Discussion:
[PATCH 0/4] add task handling notifier
Christoph Hellwig
2007-12-23 12:26:21 UTC
Permalink
With more and more sub-systems/sub-components leaving their footprint
in task handling functions, it seems reasonable to add notifiers that
these components can use instead of having them all patch themselves
directly into core files.
I agree that we probably want something like this. As do some others,
so we already had a few a few attempts at similar things. The first one
is from SGI and called PAGG (http://oss.sgi.com/projects/pagg/) and also
includes allocating per-task data for it's users. Then also from SGI
there has been a simplified version called pnotify that's also available
from the website above.

Later Matt Helsley had something called "Task Watchers" which lwn has
an article on: http://lwn.net/Articles/208117/.

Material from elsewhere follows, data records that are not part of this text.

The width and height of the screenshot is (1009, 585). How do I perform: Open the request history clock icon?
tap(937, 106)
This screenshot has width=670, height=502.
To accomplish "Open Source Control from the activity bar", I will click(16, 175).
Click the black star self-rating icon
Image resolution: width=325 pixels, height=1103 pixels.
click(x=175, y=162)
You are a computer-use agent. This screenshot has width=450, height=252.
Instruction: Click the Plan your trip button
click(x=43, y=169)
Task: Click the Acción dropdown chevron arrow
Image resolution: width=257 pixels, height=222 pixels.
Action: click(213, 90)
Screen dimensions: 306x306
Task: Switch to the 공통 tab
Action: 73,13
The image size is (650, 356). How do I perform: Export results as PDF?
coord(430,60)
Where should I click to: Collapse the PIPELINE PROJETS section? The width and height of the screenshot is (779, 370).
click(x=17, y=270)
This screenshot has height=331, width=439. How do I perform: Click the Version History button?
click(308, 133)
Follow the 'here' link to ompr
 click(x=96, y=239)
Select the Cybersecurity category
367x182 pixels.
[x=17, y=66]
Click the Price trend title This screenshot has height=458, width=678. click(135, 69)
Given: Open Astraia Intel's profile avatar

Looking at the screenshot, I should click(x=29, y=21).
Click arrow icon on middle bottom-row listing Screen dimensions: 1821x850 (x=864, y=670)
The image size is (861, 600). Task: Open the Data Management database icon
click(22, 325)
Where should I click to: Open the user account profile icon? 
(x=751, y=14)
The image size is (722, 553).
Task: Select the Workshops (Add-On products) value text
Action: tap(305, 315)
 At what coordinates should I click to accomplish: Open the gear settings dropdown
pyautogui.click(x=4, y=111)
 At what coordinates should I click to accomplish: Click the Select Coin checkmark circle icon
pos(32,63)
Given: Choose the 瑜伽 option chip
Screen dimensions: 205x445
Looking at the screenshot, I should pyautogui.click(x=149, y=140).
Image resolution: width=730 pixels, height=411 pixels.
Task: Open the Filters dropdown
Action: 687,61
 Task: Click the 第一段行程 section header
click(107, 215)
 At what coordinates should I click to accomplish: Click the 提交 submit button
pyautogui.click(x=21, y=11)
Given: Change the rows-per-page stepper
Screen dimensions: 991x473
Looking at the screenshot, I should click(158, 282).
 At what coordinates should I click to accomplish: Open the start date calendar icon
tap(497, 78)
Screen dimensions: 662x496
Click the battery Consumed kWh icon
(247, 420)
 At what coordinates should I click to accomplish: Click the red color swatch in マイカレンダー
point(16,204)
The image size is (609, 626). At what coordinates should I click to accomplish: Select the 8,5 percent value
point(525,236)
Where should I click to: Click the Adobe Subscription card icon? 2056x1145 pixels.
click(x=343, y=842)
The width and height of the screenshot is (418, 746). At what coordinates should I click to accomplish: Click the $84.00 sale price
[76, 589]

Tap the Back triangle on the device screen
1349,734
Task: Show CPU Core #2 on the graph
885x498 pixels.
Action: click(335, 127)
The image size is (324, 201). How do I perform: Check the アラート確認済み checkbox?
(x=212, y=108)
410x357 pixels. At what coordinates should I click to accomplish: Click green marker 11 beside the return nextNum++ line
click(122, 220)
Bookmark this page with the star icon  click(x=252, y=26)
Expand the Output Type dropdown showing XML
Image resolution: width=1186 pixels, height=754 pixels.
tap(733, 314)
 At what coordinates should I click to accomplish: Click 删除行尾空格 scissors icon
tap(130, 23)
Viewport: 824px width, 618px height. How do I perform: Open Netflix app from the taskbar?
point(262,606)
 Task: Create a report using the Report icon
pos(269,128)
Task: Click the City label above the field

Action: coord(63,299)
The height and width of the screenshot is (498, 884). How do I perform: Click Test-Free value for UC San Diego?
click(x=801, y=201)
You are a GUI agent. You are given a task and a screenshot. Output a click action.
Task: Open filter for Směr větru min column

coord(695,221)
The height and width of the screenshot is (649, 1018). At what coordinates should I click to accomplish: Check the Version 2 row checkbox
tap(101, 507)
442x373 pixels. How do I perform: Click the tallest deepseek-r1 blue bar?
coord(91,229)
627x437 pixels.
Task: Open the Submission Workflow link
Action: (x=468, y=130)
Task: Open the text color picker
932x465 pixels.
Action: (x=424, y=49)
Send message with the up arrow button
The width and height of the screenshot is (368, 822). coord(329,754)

For some reason neither ever made a lot of progess (performance
problems?).

As said by other we really should have a register/unregister API instead
of exposing the implementation. Also please don't export anything until
we actuall grow modular users in the tree.

--
To unsubscribe from this list: send the line "unsubscribe linux-kernel" in
the body of a message to ***@vger.kernel.org
More majordomo info at http://vger.kernel.org/majordomo-info.html
Please read the FAQ at http://www.tux.org/lkml/
Andrew Morton
2007-12-25 22:05:26 UTC
Permalink
Post by Christoph Hellwig
With more and more sub-systems/sub-components leaving their footprint
in task handling functions, it seems reasonable to add notifiers that
these components can use instead of having them all patch themselves
directly into core files.
I agree that we probably want something like this. As do some others,
so we already had a few a few attempts at similar things. The first one
is from SGI and called PAGG (http://oss.sgi.com/projects/pagg/) and also
includes allocating per-task data for it's users. Then also from SGI
there has been a simplified version called pnotify that's also available
from the website above.
Later Matt Helsley had something called "Task Watchers" which lwn has
an article on: http://lwn.net/Articles/208117/.
For some reason neither ever made a lot of progess (performance
problems?).
I had it in -mm, sorted out all the problems but ended up not pulling the
trigger.

Problem is, it adds runtime overhead purely for the convenience of kernel
programmers, and I don't think that's a good tradeoff.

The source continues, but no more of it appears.